= PAGE EXTRACT =
━━━━━━

6. Cross-Table Validation¶

Foreign Key Validation¶

from truthound.validators.referential import ForeignKeyValidator
import polars as pl

# Parent table
customers = pl.DataFrame({
    "customer_id": [1, 2, 3, 4, 5],
    "name": ["Alice", "Bob", "Carol", "Diana", "Eve"]
})

# Child table
orders = pl.DataFrame({
    "order_id": [101, 102, 103, 104],
    "customer_id": [1, 2, 6, 3],  # 6 is orphan
    "amount": [100, 200, 150, 300]
})

validator = ForeignKeyValidator(
    column="customer_id",
    reference_data=customers,
    reference_column="customer_id"
)
issues = validator.validate(orders.lazy())

Composite Foreign Key¶

from truthound.validators.referential import CompositeForeignKeyValidator

validator = CompositeForeignKeyValidator(
    columns=["store_id", "product_id"],
    reference_data=inventory_df,
    reference_columns=["store_id", "product_id"]
)

━━━━━━

= AVAILABLE DATA =
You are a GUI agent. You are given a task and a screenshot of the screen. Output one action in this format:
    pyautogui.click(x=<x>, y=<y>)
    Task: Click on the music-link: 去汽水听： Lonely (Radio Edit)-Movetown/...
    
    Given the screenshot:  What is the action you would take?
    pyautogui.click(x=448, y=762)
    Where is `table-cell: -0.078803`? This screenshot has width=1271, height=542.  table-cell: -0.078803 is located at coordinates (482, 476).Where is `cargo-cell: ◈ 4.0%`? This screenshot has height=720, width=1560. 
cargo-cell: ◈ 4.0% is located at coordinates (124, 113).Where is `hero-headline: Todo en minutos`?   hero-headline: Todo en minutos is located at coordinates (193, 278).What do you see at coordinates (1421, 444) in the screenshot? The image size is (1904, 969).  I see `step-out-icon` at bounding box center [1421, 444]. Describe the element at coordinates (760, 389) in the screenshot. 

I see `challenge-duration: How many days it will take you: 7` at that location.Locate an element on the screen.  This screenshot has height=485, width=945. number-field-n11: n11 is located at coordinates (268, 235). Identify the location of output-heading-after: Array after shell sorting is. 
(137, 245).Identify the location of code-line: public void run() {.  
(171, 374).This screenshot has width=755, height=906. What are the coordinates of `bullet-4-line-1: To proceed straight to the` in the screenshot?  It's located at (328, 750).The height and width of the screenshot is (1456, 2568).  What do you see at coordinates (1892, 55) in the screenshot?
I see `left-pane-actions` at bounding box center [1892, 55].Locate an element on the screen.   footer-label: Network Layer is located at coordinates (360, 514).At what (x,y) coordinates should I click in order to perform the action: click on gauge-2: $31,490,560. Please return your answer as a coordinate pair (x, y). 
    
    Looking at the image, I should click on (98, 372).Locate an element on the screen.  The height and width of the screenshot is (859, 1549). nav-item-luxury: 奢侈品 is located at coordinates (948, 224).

━━━━━━

= USING THE INFORMATION =
(A) Return the portion of the cross-table validation excerpt from "# Child table" to "issues = validator.validate(orders.lazy())".
(B) Using the cross-table validation excerpt, state whether each statement agrees with it. Answer yes or no for each, and quote the words that decide it. (i) In the orders table, the customer_id value 6 is marked as an orphan. (ii) The composite foreign key check uses ForeignKeyValidator. (iii) The customers table has five names.

= TASK ANSWERS =
(A)
# Child table
orders = pl.DataFrame({
    "order_id": [101, 102, 103, 104],
    "customer_id": [1, 2, 6, 3],  # 6 is orphan
    "amount": [100, 200, 150, 300]
})

validator = ForeignKeyValidator(
    column="customer_id",
    reference_data=customers,
    reference_column="customer_id"
)
issues = validator.validate(orders.lazy())

(B)
(i) Yes: "# 6 is orphan"
(ii) No: "validator = CompositeForeignKeyValidator("
(iii) Yes: "name": ["Alice", "Bob", "Carol", "Diana", "Eve"]